Photo by rawpixel.com on Unsplash

When we consider happiness, or any emotion for that matter, we think about an instinctual feeling that crops up due to something in the world around us. We see a puppy scampering toward us, our mouth softens into a smile, and we feel happy. Or in internet terms, we scroll through our feed, notice an adorable doggo, and tap the heart.

In design, we’ve come up with ways to craft small moments of delight by paying attention to the details. Whether it’s a cursor that leaves a sparkle trail or a clever error message, the aim is to spark joy. Delight is a bonus on top of an already useful and usable experience.

Delight is innocent enough, but we can take designing for happiness too far. Once we start designing for happiness as a variable reward, it ultimately results in misery.

Either way, this view of happiness is much too narrow. When psychologists, sociologists, and behavioral economists study happiness, the focus is not on positive feeling, at least not on its own. The study of happiness is about wellbeing in a broader sense.

Wellbeing as Ecosystem

Technology’s contribution to wellbeing is implied in some sense. Let me explain: so far, we’ve taken an evolutionary approach to wellbeing where we solve “primitive” needs for comfort (less often safety and security, but that’s another conversation altogether) and then assume self-actualization will follow.

Tech boosters assure us that AI will free us up from menial work so that we can engage in more lofty occupations, although no one is quite sure what those will be. Autonomous cars will almost certainly leave us time to do something better with our lives, but what? We aren’t quite sure where it will lead, but it feels like progress.

That view of happiness, where only the fortunate few ever make it to the top of Maslow’s hierarchy, doesn’t reflect the lived reality of most people.
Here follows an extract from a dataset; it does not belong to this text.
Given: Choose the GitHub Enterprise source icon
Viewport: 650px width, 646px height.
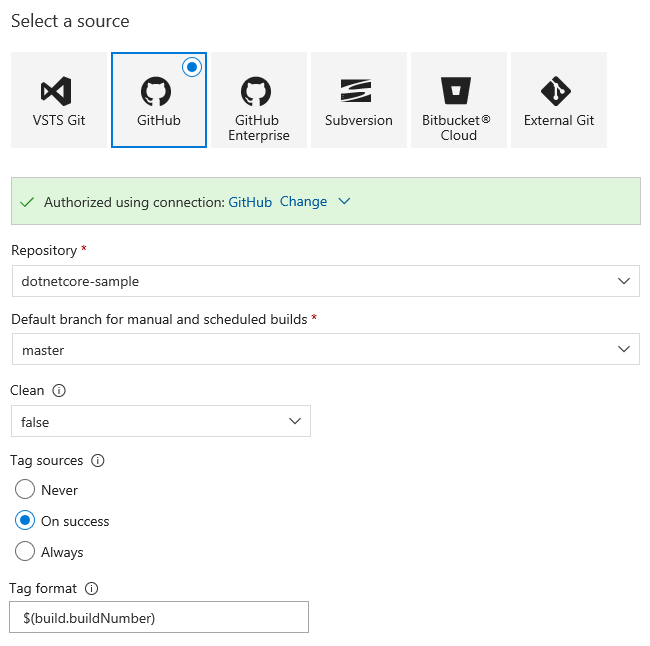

You can still feel love and have purpose whether you are living comfortably or not. At its worst, this view can dehumanize people who find themselves in terrible circumstances. That’s one reason why there’s a shift toward defining wellbeing as an adaptive system of relationships between people, products, and planet.

Something as complex as wellbeing can’t be summarized into a quick list of features. We can’t add it as a step in the process: empathize, define, ideate, prototype, test, wellbeing. It’s not a set of quick tips to implement to polish the experience. So, how can we design for wellbeing?

Design a Human Future

NYC Street scene

Let’s think about it like designing a vibrant city. A lot of the best thinking about design for wellbeing has emerged from the design of cities, from Jane Jacobs’ work in NYC to Terrapin Bright Green’s pattern language for well buildings. There is no formula for a happy city, but it has to include the right elements—mixed use blocks, green spaces, fewer cars and more bike paths. And that’s not enough. It all has to work together.

Here are a few ways to start to apply this kind of thinking to tech:

Change the Goals

Design for wellbeing has to start at the root by changing how we frame success. One way to accomplish this is to model value in the same way economists are starting to do. The GDP doesn’t capture a lot of economic value, from caregiving work to open source software development. More than that, economic measures don’t capture all the other aspects of a good life like a sustainable community or clean water or meaningful relationships. The OECD Better Life Index is one model, considering both individual wellbeing and collective wellbeing.

Include Everyone

Once we make wellbeing a goal, the next question is whose wellbeing? The answer is simple—everyone’s. Wellbeing relies on complex connection between individuals and communities, societies and organizations, so it must be broadly inclusive. Inclusive design encourages us to design for diversity. That’s a good first step. Next, we need adapt our design process to address not only who will benefit but also who will be harmed.

Explore Implications

Wellbeing is not just about an individual’s happiness. It’s dependent on other people as well as communities, societies, governments, and corporations. Drawing from the work of strategic foresight, we can use STEEP (Society, Technology, Economics, Environment , Politics) as a framework to consider implications. Better still, we can align it with wellbeing indices (like Technology, Healthcare, Education, Money, Environment, Society or THEMES) or the UN Sustainable Development Goals.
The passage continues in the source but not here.